Stored records
----

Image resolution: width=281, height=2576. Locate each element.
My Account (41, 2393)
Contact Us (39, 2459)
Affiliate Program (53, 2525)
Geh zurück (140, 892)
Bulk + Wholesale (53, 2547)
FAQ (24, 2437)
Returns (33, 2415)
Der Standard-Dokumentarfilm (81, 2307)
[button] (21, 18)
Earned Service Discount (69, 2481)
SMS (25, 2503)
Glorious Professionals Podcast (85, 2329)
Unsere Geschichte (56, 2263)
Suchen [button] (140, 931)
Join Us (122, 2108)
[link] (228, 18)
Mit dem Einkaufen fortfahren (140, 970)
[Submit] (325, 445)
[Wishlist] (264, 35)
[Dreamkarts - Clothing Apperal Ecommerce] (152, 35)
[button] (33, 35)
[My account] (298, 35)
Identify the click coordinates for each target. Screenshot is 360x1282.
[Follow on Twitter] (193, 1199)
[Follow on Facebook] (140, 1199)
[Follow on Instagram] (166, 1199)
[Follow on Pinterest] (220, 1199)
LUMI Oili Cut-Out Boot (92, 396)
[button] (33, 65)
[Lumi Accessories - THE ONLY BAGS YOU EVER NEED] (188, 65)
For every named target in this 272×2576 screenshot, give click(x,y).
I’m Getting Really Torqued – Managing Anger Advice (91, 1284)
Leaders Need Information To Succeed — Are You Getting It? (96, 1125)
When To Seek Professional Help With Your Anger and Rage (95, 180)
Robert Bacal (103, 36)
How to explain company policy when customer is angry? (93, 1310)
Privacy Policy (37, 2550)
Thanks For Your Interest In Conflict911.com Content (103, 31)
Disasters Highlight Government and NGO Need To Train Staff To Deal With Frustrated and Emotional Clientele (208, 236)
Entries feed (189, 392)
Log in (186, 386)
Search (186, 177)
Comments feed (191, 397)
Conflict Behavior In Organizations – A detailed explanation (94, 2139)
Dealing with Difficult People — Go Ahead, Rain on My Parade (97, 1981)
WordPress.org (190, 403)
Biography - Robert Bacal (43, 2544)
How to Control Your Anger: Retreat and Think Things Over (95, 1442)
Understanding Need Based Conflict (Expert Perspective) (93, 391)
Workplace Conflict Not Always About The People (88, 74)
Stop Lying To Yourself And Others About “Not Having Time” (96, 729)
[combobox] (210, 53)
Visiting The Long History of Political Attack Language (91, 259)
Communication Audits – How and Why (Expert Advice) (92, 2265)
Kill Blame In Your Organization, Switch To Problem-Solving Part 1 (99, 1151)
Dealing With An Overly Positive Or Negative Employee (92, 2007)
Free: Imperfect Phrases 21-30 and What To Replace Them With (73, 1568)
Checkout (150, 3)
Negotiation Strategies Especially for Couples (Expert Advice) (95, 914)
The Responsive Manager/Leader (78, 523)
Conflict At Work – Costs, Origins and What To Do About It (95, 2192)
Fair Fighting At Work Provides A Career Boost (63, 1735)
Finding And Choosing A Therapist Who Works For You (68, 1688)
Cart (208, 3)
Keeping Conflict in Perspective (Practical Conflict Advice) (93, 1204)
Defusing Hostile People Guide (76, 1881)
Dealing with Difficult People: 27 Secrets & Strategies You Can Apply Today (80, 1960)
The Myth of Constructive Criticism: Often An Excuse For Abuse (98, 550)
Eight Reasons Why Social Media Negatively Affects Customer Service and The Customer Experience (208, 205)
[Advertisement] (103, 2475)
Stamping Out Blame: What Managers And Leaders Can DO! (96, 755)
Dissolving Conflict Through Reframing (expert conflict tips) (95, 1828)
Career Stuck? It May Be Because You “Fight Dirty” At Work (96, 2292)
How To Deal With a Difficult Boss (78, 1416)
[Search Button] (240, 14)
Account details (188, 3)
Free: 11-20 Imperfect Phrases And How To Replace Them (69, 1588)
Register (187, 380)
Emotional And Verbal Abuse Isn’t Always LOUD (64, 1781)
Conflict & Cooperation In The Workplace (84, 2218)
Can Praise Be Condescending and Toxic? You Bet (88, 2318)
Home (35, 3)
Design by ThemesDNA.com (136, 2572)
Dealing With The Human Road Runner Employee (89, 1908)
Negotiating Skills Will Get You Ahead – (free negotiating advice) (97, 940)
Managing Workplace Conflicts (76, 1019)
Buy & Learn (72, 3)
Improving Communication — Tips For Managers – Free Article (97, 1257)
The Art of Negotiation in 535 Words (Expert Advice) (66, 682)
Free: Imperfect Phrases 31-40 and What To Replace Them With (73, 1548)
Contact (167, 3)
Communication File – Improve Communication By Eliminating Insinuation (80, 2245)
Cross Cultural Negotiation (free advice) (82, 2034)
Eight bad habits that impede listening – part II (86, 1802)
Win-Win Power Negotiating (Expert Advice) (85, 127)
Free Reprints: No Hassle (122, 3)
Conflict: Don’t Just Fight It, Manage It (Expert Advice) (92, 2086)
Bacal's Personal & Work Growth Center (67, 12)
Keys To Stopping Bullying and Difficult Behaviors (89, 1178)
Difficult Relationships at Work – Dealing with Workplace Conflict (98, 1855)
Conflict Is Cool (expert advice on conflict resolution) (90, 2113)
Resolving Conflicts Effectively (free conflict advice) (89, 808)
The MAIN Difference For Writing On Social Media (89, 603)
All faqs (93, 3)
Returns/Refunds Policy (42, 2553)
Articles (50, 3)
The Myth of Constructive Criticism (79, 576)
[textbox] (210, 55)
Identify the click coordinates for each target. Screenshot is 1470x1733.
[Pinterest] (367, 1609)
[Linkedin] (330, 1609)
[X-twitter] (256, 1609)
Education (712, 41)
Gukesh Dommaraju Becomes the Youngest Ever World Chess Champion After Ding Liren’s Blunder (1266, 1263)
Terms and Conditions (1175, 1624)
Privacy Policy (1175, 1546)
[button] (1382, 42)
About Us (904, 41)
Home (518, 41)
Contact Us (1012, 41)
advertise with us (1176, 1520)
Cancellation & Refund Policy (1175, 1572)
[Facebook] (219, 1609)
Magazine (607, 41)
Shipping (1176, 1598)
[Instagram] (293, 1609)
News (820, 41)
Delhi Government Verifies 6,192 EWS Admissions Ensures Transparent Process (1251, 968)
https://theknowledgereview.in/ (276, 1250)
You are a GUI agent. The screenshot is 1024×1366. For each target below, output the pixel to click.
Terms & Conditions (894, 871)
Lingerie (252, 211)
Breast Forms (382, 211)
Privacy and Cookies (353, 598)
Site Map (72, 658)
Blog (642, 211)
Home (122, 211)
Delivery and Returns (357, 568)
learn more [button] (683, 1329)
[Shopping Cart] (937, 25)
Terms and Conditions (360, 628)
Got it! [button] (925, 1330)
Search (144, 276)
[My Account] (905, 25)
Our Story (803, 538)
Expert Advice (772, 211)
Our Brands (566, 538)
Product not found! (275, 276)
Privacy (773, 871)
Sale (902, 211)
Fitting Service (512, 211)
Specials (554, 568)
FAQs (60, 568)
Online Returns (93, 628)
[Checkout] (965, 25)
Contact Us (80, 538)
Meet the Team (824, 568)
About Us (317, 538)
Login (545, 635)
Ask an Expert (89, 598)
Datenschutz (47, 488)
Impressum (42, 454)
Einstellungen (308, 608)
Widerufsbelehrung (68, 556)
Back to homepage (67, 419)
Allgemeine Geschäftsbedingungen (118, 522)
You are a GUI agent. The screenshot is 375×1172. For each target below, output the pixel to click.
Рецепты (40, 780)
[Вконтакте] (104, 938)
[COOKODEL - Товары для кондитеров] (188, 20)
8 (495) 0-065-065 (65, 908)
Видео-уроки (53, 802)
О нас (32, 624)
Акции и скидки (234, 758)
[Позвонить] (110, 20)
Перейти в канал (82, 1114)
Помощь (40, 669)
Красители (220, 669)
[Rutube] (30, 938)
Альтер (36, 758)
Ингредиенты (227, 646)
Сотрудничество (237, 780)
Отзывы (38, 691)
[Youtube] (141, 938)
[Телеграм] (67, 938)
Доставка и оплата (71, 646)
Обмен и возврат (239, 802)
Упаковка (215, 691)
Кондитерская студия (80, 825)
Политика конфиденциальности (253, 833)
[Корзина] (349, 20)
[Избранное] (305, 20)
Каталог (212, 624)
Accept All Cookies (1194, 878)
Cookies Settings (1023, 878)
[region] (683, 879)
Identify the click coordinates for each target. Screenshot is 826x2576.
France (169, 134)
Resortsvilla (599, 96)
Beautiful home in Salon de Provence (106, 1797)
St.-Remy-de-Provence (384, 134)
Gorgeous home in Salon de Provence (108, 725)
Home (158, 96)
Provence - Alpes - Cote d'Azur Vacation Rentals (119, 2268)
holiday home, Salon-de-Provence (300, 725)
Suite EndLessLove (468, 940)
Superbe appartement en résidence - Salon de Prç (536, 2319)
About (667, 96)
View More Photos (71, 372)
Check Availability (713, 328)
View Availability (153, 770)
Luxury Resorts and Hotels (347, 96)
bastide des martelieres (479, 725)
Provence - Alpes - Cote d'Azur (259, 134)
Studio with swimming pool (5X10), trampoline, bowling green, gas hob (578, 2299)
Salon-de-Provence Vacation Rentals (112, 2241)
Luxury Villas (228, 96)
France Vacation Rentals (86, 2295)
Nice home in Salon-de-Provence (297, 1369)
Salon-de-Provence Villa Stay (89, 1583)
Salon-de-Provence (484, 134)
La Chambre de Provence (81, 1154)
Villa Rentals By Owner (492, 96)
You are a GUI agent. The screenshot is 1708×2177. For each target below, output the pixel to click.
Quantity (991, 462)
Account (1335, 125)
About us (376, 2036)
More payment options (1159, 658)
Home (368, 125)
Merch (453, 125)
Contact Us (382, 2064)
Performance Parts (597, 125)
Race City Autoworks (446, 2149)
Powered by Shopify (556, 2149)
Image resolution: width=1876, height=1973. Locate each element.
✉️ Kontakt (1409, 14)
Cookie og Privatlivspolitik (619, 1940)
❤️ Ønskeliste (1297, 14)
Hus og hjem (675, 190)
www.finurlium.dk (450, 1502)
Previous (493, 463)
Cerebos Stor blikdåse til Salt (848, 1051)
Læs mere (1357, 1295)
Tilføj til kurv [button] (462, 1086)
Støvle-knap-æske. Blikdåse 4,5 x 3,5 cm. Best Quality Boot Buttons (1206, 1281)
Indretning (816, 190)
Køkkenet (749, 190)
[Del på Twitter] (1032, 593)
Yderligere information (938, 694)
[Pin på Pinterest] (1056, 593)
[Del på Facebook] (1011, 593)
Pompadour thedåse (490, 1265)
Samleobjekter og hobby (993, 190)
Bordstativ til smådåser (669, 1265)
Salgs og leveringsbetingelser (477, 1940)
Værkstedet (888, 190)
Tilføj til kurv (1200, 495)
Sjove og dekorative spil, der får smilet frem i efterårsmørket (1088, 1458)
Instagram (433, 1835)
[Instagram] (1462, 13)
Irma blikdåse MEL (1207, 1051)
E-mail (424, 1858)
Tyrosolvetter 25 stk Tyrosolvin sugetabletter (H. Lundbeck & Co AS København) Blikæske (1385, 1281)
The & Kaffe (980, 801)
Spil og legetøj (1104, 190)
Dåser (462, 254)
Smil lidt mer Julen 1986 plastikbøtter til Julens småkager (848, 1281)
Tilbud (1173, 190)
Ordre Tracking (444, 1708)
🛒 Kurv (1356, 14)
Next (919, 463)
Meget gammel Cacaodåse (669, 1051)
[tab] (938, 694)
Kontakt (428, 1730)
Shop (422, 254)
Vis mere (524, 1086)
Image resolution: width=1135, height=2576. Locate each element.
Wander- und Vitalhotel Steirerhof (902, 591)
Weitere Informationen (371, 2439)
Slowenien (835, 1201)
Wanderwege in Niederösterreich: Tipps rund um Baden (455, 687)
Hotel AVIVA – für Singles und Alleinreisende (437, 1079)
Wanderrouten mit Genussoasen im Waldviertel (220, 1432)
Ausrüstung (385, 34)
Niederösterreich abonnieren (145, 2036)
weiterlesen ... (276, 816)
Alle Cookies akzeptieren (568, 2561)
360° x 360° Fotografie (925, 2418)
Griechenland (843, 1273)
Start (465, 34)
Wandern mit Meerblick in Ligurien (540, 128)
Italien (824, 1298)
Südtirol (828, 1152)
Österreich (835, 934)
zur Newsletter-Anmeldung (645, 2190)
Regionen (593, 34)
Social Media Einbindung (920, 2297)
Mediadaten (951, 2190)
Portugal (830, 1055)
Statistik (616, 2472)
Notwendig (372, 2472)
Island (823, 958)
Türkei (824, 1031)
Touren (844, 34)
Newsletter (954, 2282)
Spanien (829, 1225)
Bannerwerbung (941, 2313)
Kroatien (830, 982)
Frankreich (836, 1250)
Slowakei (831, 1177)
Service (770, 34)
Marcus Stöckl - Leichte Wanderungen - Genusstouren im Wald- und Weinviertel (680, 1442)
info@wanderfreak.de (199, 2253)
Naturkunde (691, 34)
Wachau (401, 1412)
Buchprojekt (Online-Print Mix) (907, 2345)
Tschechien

----

Looking at the entries above, copy out every line in which "Newsletter" occurs.

zur Newsletter-Anmeldung (645, 2190)
Newsletter (954, 2282)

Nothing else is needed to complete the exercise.